The clashes came a day after thousands of people attended a procession in Niksic without wearing face masks or maintaining a safe distance from each other in violation of measures to prevent the virus from spreading.
Montenegrin police said they used pepper spray to disperse the protesters into smaller groups after they threw rocks, bottles, and other objects and blocked traffic.
Police officers were “brutally attacked for no reason,” the statement said, adding that an ax and a knife were found during a search in Niksic, while police property was destroyed.
Some of the people were detained in other cities where they tried to organize gatherings, including the capital, Podgorica.
Belgrade has strongly criticized the detention of the eight Serbian Orthodox Church officials, including Bishop Joanikije, which opened fresh religious and political tensions between the two neighbors.
Serbian President Aleksandar Vucic said May14 that “we fail to comprehend” why Bishop Joanikije and other priests remain in detention. Vucic added that Serbia cannot interfere in any way but “will remain by our people and the church as much as we can.”
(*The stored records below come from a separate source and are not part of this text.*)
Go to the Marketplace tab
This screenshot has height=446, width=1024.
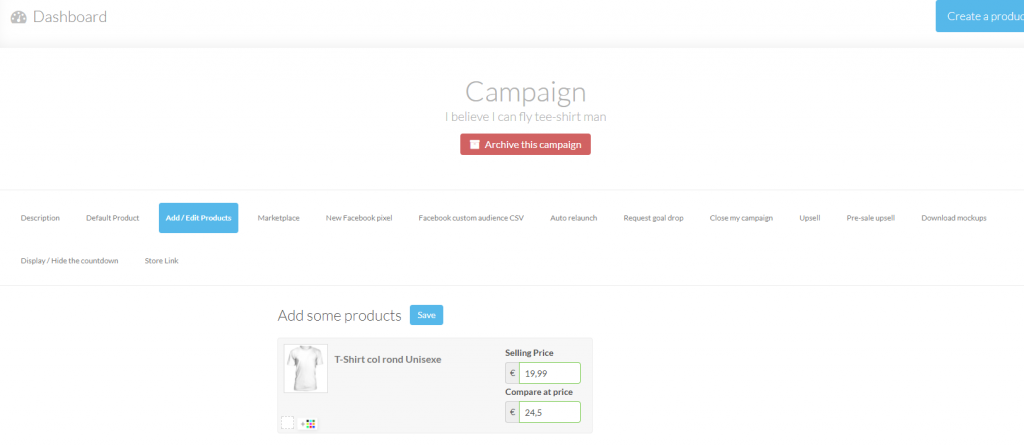coord(278,218)
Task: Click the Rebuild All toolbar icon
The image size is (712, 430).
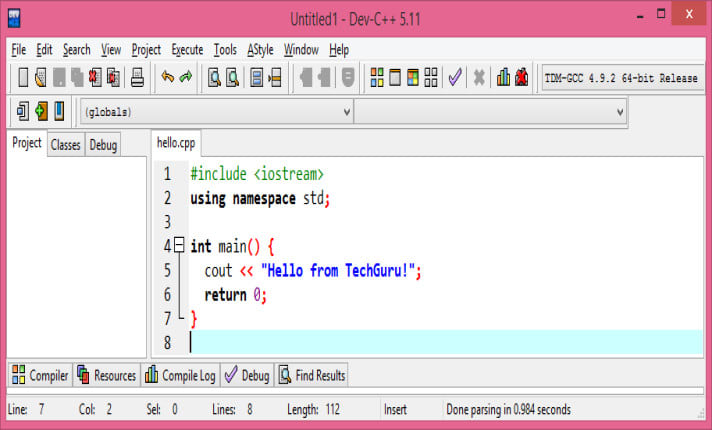Action: [432, 78]
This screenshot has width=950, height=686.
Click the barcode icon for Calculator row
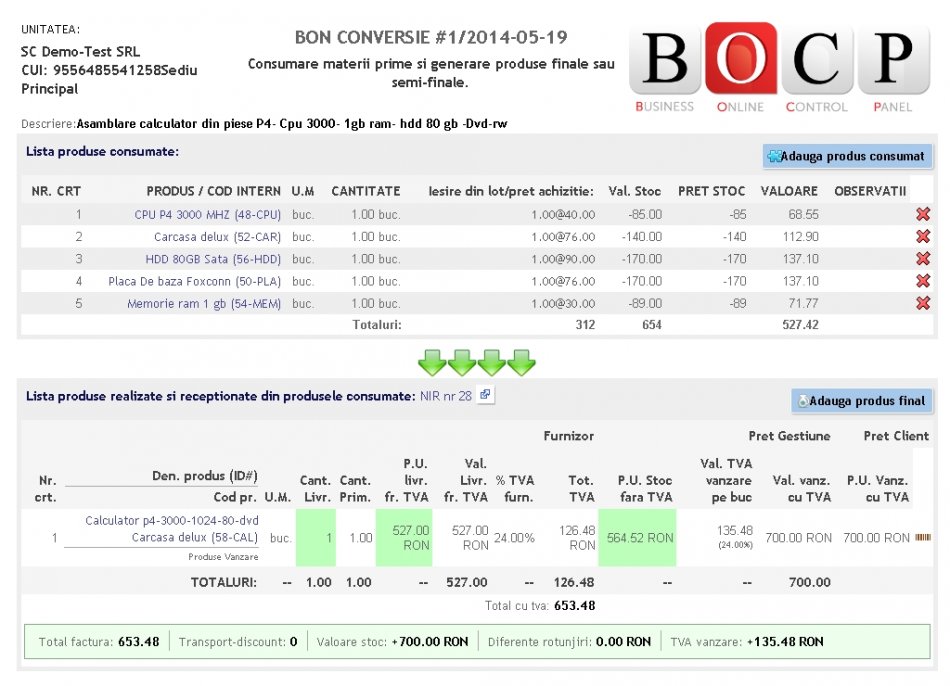click(x=922, y=538)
Prosecutors said on May 13 that the eight face up to 12 years in prison on charges of violating virus restrictions.
Video and pictures from the procession show most participants didn’t wear face masks or keep a safe distance from each other.
“They [the priests] are accused of the criminal offense of violating health rules in the prevention of a dangerous contagious disease,” prosecutor Stevo Sekaric said in a statement.
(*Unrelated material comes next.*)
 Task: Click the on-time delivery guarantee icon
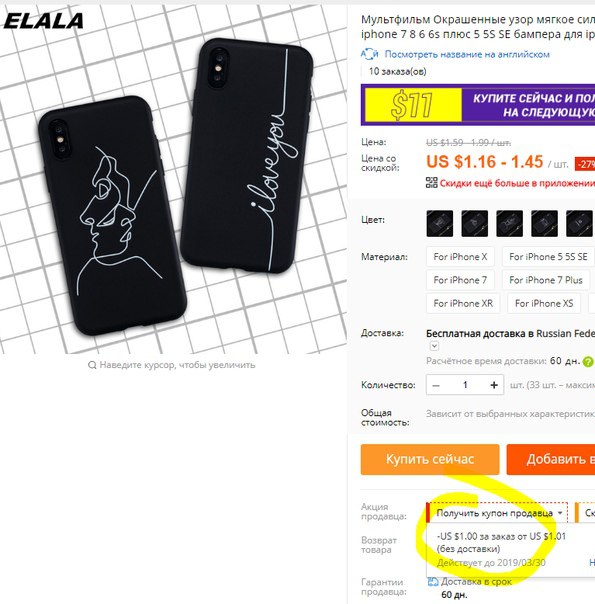433,582
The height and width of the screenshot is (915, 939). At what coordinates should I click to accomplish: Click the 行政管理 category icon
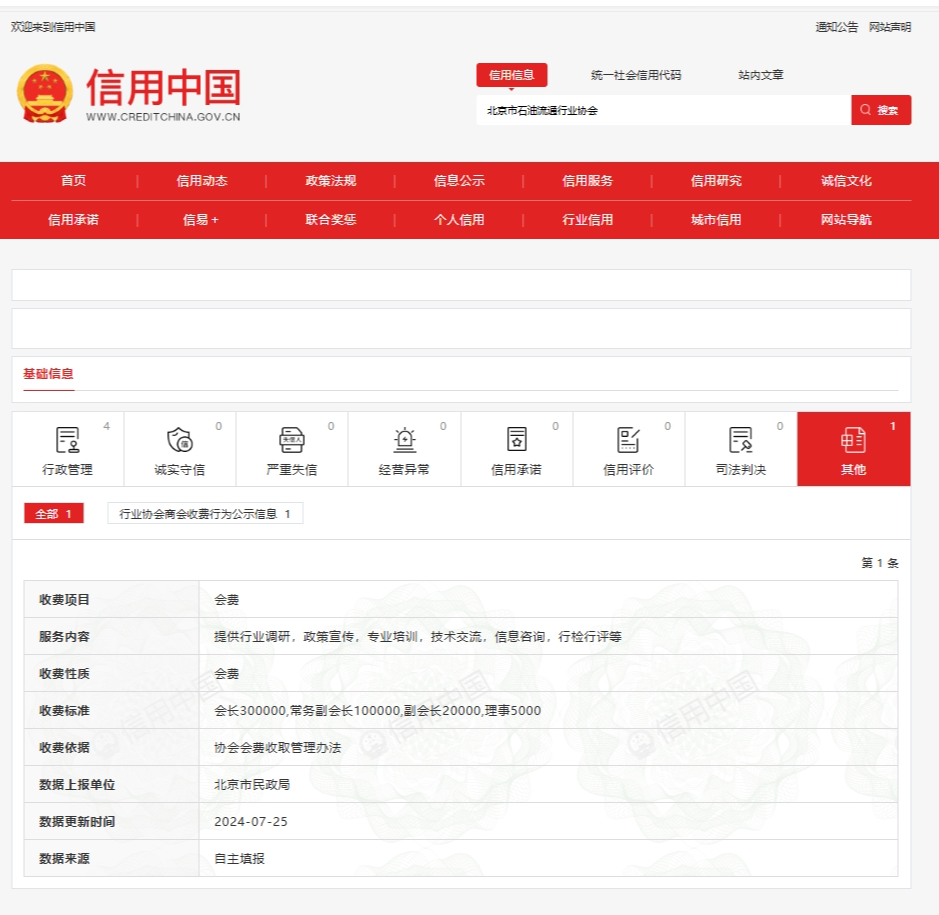point(68,440)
The arrests highlighted ongoing tensions between Montenegro’s pro-Western authorities and the Serbian Orthodox Church, which they see as a tool for meddling by Moscow-backed Serbia.
Serbian Orthodox Patriarch Irinej has said the detentions are “proof that the Montenegrin state is conducting a purge of the Serbian Orthodox Church.”
Earlier this year, the Serbian Orthodox Church led weeks of protests in Montenegro against a religious law that it says would strip the church of its property in the country.
The law that came into force in January says religious communities must prove property ownership from before 1918, the year when Montenegro joined the Kingdom of Yugoslavia and its church was subsumed by the Serbian Orthodox Church, losing all of its property in the process.
The Serbian Orthodox Church says the law is aimed at retaking its property. Montenegrin officials have repeatedly denied the allegations.
Montenegro split from Serbia in a referendum in 2006 and further turned away from Belgrade and its Orthodox ally Russia, taking a pro-Western course and joining NATO in 2017. The country has also been negotiating toward getting an official membership invitation from the European Union.
Serbian nationalists in both countries have never fully recognized Serbia’s separation from Montenegro, which they claim is historically Serbian territory.